Please pull out every line below that contains the string "This", treating uppercase and lowercase as different.

__EXERCISE DATA__:
########
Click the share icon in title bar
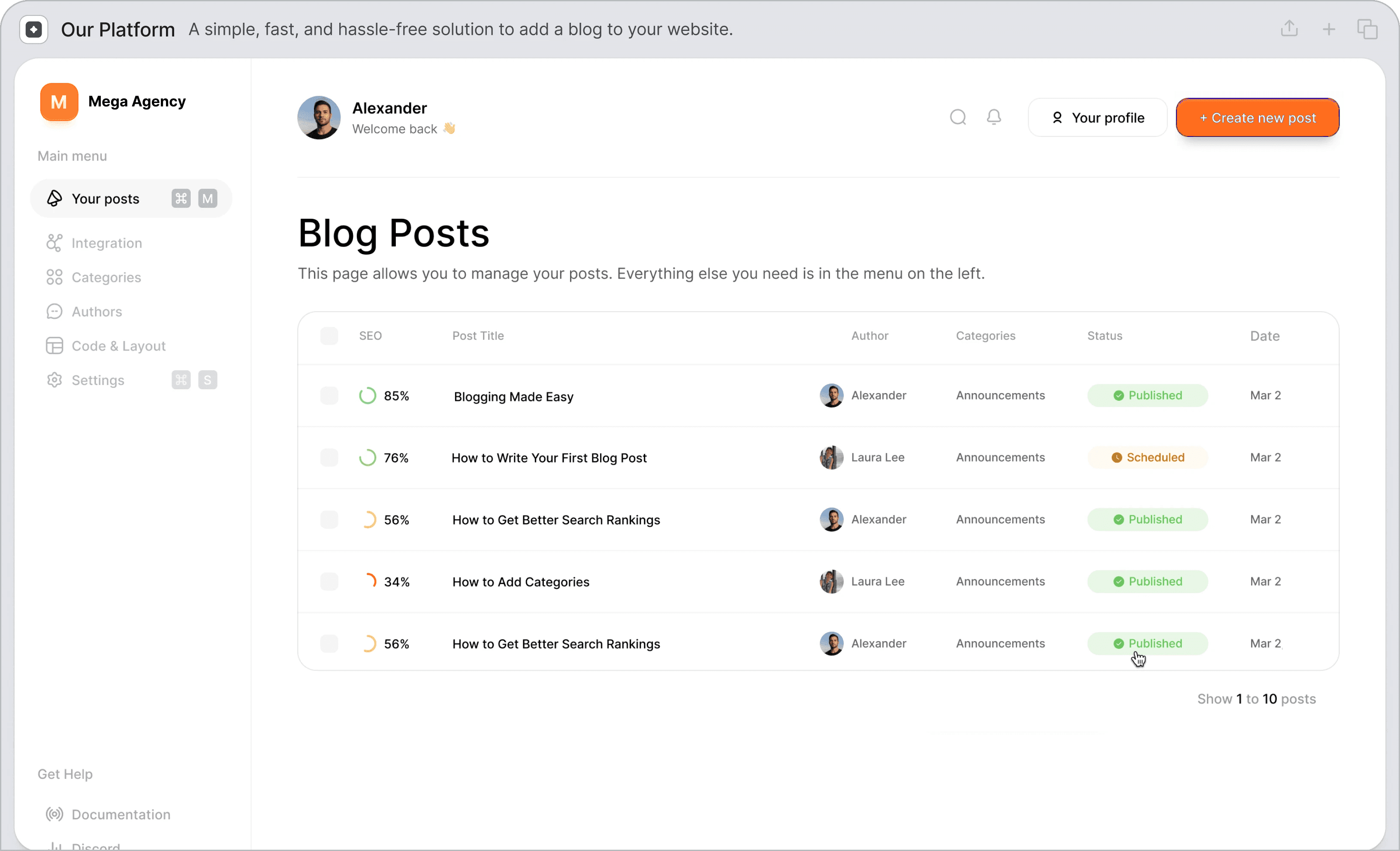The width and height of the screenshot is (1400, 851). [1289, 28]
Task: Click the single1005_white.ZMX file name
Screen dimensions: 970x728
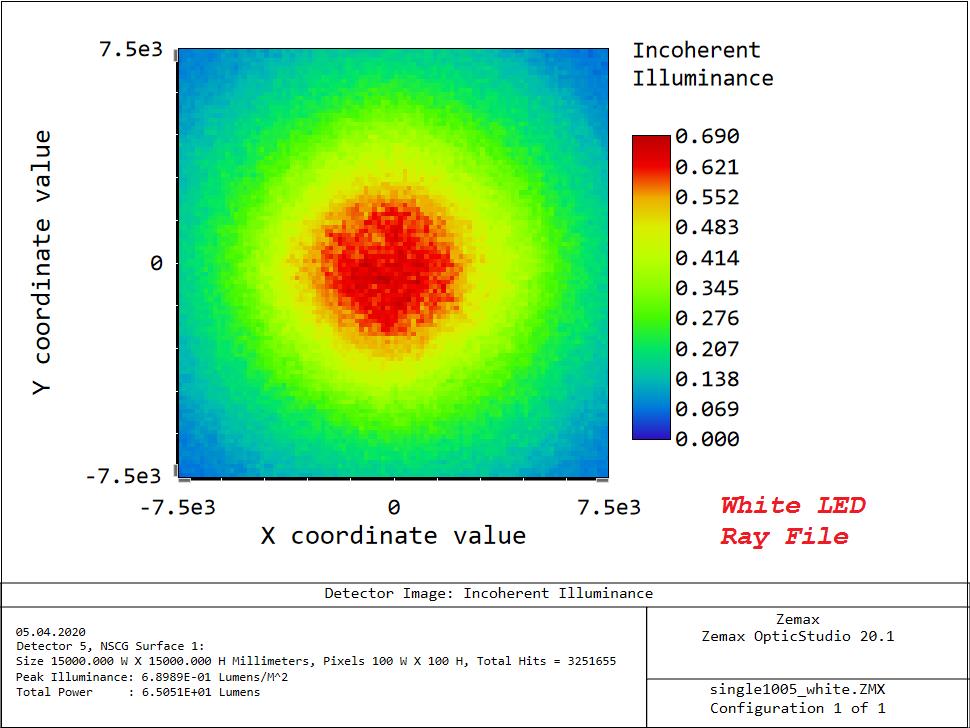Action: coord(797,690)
########
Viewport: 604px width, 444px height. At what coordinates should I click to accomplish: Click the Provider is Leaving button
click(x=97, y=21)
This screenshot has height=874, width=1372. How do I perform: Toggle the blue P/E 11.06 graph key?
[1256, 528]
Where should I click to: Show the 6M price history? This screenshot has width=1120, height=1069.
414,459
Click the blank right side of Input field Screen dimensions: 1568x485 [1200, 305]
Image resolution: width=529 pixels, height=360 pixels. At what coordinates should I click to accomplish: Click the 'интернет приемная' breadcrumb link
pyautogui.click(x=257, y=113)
########
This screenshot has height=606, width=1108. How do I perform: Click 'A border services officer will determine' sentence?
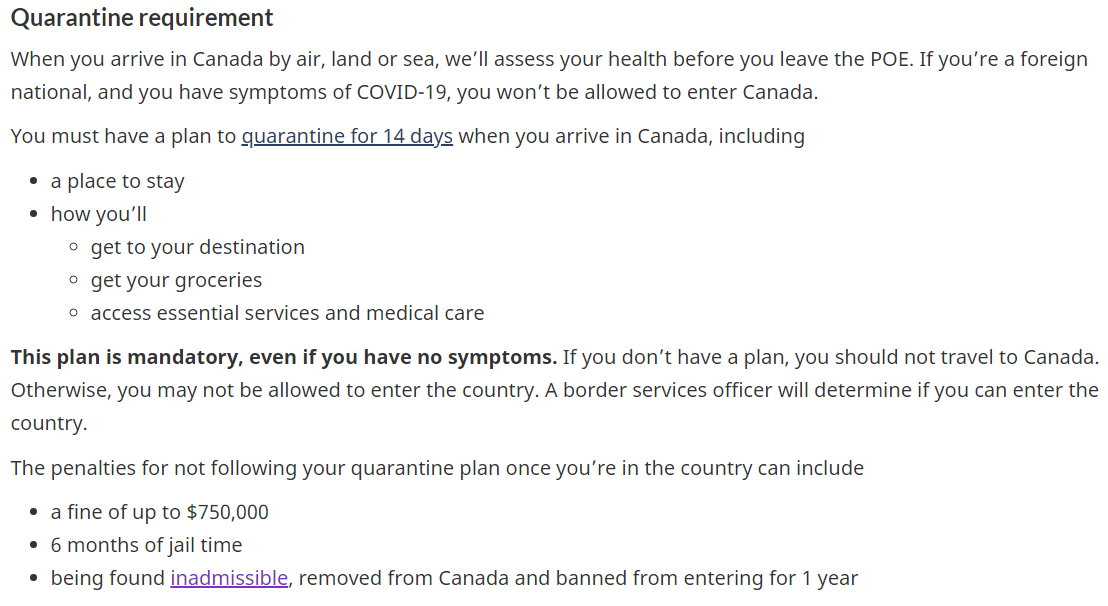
########
__ANSWER__:
This screenshot has height=874, width=1372. How do I perform: Toggle the blue P/E 11.06 graph key?
Where should I click to: Show the 6M price history? This screenshot has width=1120, height=1069.
This screenshot has height=606, width=1108. How do I perform: Click 'A border services officer will determine' sentence?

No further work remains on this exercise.